Amazon has made attempts in recent years to get better at “discoverability” — with the “Look Inside” virtual browsing feature and with recommendation algorithms (“New for You”), and through highlighting bestseller lists and editors’ picks. In a bold step in March, Amazon acquired Goodreads, the leading “social reading” website, where readers recommend and review books for one another. Many observers saw this move as a grab for more customer data. The stronger motivation may have been the desire to secure a discovery engine that would funnel customers to Amazon.com, thus protecting against the loss of stores. But so far Amazon has not cracked the discovery problem. Sometimes the site makes a recommendation that no sentient human being would make, which is telling. Even if Amazon gets better at this, it may run up against a wall: Some people want to literally get a feel for the book before they buy.
Amazon nonetheless continues to trounce its bookselling rivals when it comes to sealing the deal. Part of the reason for that is the deep discounting, of course. Those prices are made possible by the fact that for all intents and purposes, Amazon does not make money. It lost money in 2012 overall and made a virtually meaningless margin, relative to its size, in the most recent quarter. For a business owner, it’s hard to compete with that and still feed your family. Jeff Bezos has managed to convince shareholders to have amazing patience while he pleases customers seemingly without regard for current profit. Matthew Yglesias has cleverly written, “Amazon, as far as I can tell, is a charitable organization being run by elements of the investment community for the benefit of consumers.”
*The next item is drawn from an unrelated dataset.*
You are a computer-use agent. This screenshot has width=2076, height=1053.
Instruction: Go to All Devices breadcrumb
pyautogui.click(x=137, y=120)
Jeff Bezos quoted those words from Yglesias in a letter to shareholders in April, then countered the notion: Don’t worry, Bezos essentially said, we’re not a charity. So where is Amazon going to get its profit margin down the road? Company representatives often talk about “improving our execution,” but Amazon’s execution is already exceptional. So they will probably have to either buy stuff for less or sell it for more. The New York Times recently reported that Amazon is cutting back discounts on books (though the paper acknowledged that the company denies it and that “the evidence is anecdotal and fragmentary”). The article provoked some outrage at Amazon as it appeared to confirm fears that the company would raise prices once it captured the market for books.
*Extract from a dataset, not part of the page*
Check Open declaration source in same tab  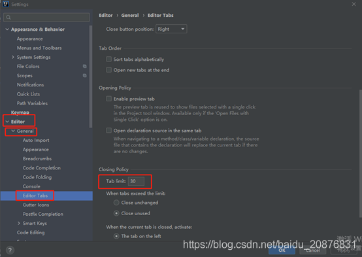tap(108, 130)
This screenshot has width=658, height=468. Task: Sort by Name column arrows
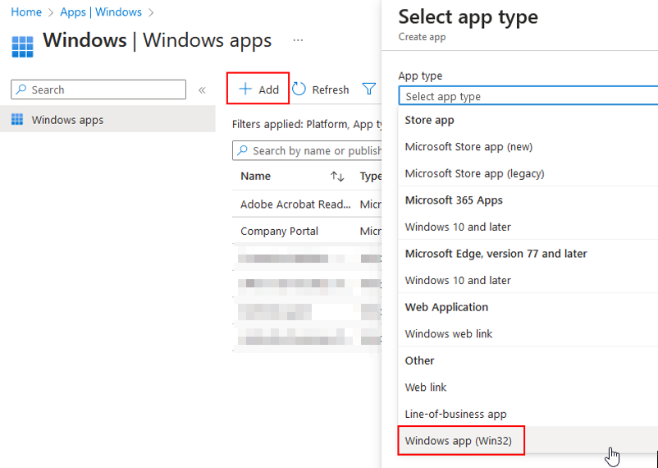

But for the publishing industry, rising prices may be better than the alternative. As industry consultant Peter McCarthy told me, instead of alienating consumers by asking for more money, Amazon, which calls itself “Earth’s most customer-centric company,” could gets its profits by demanding that the publishers give them the goods for less. That could have a crippling effect on the quality of the books in an industry where risks are already high and salaries, advances and profits are low.
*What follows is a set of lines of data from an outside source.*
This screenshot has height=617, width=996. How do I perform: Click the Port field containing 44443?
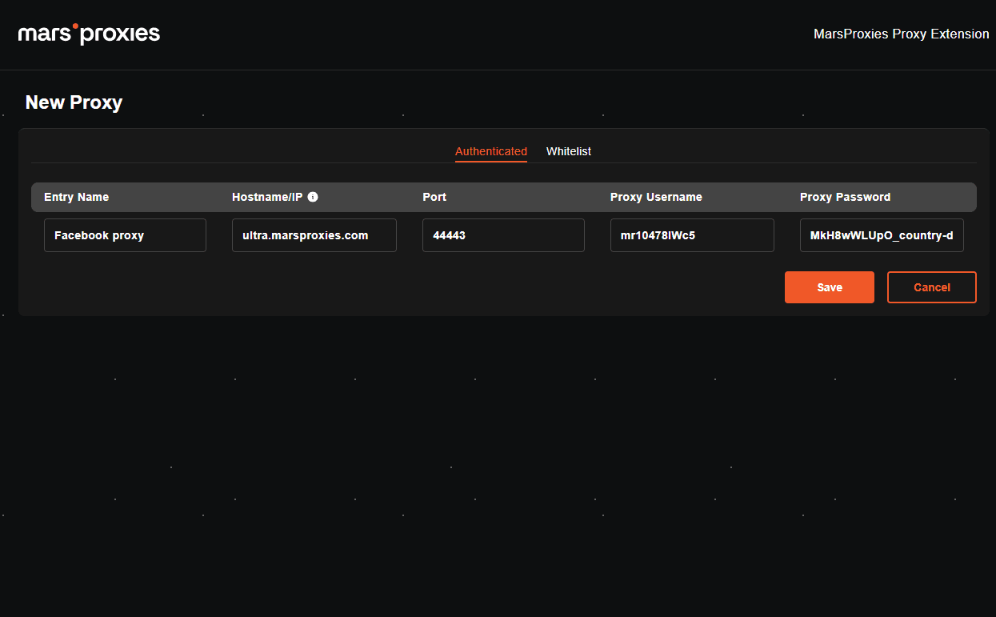pos(503,235)
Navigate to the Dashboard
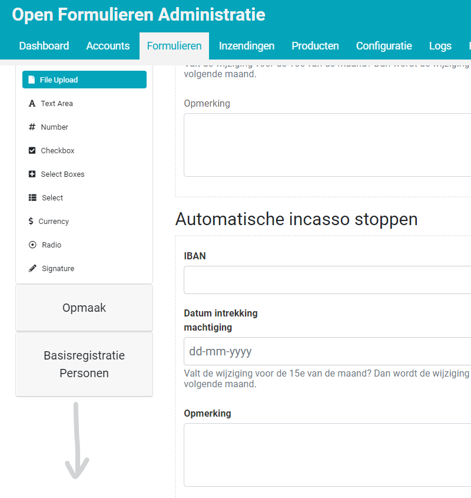 (44, 45)
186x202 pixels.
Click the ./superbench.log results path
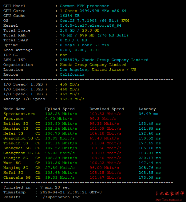click(x=60, y=197)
I think Amazon is well aware that there are pitfalls that come with winning too big. Some people in publishing view Amazon as an oafish corporate giant that is indifferent or clueless about the fate of reading. Having done some reporting on the company, I would disagree. These people are no dummies. Perhaps the reduced discounts are a hint that they will begin to ease up a bit on their notoriously merciless methods — “your margin is my opportunity,” Bezos famously says — and allow the rest of the industry to breathe, if only so that they themselves can turn a dime.
Of course consumers want to pay less, but it’s probably healthier for readers in the long run if Amazon stops making prices so low that publishers and bookstores are endangered. In a world where Amazon discounts a popular new book by 10 or 15 percent instead of 35 percent, brick and mortar stores would be able to compete. That would be better for everyone.